#### Consegne:
A. Ricopia fedelmente il passo del testo sulla rivalutazione delle aree compreso tra "Ove in questo" e "da alcuna disposizione.", estremi inclusi.
B. Riproduci senza alcuna modifica le righe dei record che vanno dall'inizio fino a quella contenente "(x=60, y=66)", inclusa quest'ultima.
=== Testo estratto ===
Queste sono le precise indicazioni ministeriali. Ciò desta non poche perplessità. Ai fini della ipotizzata rivalutazione si deve necessariamente fare una perizia, che dovrà riferirsi ad un’area, non ad un fabbricato. Il valore sarà quello dell’area. E se poi chi acquista non dovesse demolire e si tenesse il fabbricato? Nella perizia si dirà che c’è un fabbricato, che è censito in catasto e che è in regola da un punto di vista urbanistico, ma lo si valuterà in base alla volumetria edificabile in ipotesi di demolizione.
Un po’ più complicato il caso in cui l’iter amministrativo non sia ancora concluso, come accadrebbe, ad esempio, ove l’immobile non fosse ancora compreso in un piano di recupero. Ne è ipotizzato l’inserimento, ma il bene che si vorrebbe appunto abbattere è ancora una costruzione. In questo caso, sempre letteralmente, nemmeno si potrebbe effettuare la rivalutazione, a meno che non si facesse un ulteriore salto logico: dire che si tratta di area, ma solo futura. La questione appare un po’ ingarbugliata, ma l’applicazione della tesi ministeriale dovrebbe ciò consentire, o meglio non se ne ravvisa contrarietà alcuna: la logica è già stata superata.
Ove in questo caso specifico non dovesse essere ammessa tale rivalutazione, cosa potrebbe accadere? Dovrebbe essere restituito quanto versato, se si affermasse che si tratta di fabbricato che è diventato area solo successivamente? Oppure, sempre escludendo la possibilità di effettuare la rivalutazione, considerare tassabile tutta la plusvalenza e detrarre, ai fini delle imposte dirette, quanto già versato? Ma ciò non è ammesso da alcuna disposizione.
4. La nostra critica
Analizziamo l’interpretazione ministeriale data dalla ris. n. 395/E del 2008. L’Amministrazione finanziaria, nella sua impostazione, fa un salto logico, e non è, a nostro avviso, legittimata a farlo.
=== Dati forniti ===
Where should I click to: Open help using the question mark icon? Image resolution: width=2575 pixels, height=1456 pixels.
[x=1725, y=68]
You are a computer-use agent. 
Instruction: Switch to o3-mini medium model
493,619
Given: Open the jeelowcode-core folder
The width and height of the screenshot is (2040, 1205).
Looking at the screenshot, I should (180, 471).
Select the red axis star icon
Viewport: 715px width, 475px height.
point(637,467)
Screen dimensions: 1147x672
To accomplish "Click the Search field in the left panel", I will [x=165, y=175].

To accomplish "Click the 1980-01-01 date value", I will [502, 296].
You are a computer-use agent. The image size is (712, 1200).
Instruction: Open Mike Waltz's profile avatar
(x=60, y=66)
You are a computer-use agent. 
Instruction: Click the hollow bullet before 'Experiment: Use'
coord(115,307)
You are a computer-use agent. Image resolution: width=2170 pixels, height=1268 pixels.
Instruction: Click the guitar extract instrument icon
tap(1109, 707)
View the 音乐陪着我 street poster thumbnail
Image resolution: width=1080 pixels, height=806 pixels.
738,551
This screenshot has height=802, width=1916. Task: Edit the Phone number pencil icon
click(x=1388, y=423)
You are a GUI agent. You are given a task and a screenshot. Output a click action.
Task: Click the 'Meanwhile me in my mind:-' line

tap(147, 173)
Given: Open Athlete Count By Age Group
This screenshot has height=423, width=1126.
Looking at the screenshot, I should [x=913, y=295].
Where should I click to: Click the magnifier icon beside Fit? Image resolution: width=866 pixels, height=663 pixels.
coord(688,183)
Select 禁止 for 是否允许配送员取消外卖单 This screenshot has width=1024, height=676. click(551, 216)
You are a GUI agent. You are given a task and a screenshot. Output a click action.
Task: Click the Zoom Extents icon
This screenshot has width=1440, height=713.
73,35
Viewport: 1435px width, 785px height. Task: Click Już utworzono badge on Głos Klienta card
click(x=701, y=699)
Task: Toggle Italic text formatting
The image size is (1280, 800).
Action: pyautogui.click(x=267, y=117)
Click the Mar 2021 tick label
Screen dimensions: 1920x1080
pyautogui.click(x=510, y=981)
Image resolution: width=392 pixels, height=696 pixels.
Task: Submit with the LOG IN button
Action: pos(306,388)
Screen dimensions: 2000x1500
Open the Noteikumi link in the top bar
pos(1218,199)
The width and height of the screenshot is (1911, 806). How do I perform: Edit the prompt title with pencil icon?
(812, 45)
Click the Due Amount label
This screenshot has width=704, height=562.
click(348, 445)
===
#### Risposte attese:
A.
Ove in questo caso specifico non dovesse essere ammessa tale rivalutazione, cosa potrebbe accadere? Dovrebbe essere restituito quanto versato, se si affermasse che si tratta di fabbricato che è diventato area solo successivamente? Oppure, sempre escludendo la possibilità di effettuare la rivalutazione, considerare tassabile tutta la plusvalenza e detrarre, ai fini delle imposte dirette, quanto già versato? Ma ciò non è ammesso da alcuna disposizione.

B.
Where should I click to: Open help using the question mark icon? Image resolution: width=2575 pixels, height=1456 pixels.
[x=1725, y=68]
You are a computer-use agent. 
Instruction: Switch to o3-mini medium model
493,619
Given: Open the jeelowcode-core folder
The width and height of the screenshot is (2040, 1205).
Looking at the screenshot, I should (180, 471).
Select the red axis star icon
Viewport: 715px width, 475px height.
point(637,467)
Screen dimensions: 1147x672
To accomplish "Click the Search field in the left panel", I will [x=165, y=175].

To accomplish "Click the 1980-01-01 date value", I will [502, 296].
You are a computer-use agent. The image size is (712, 1200).
Instruction: Open Mike Waltz's profile avatar
(x=60, y=66)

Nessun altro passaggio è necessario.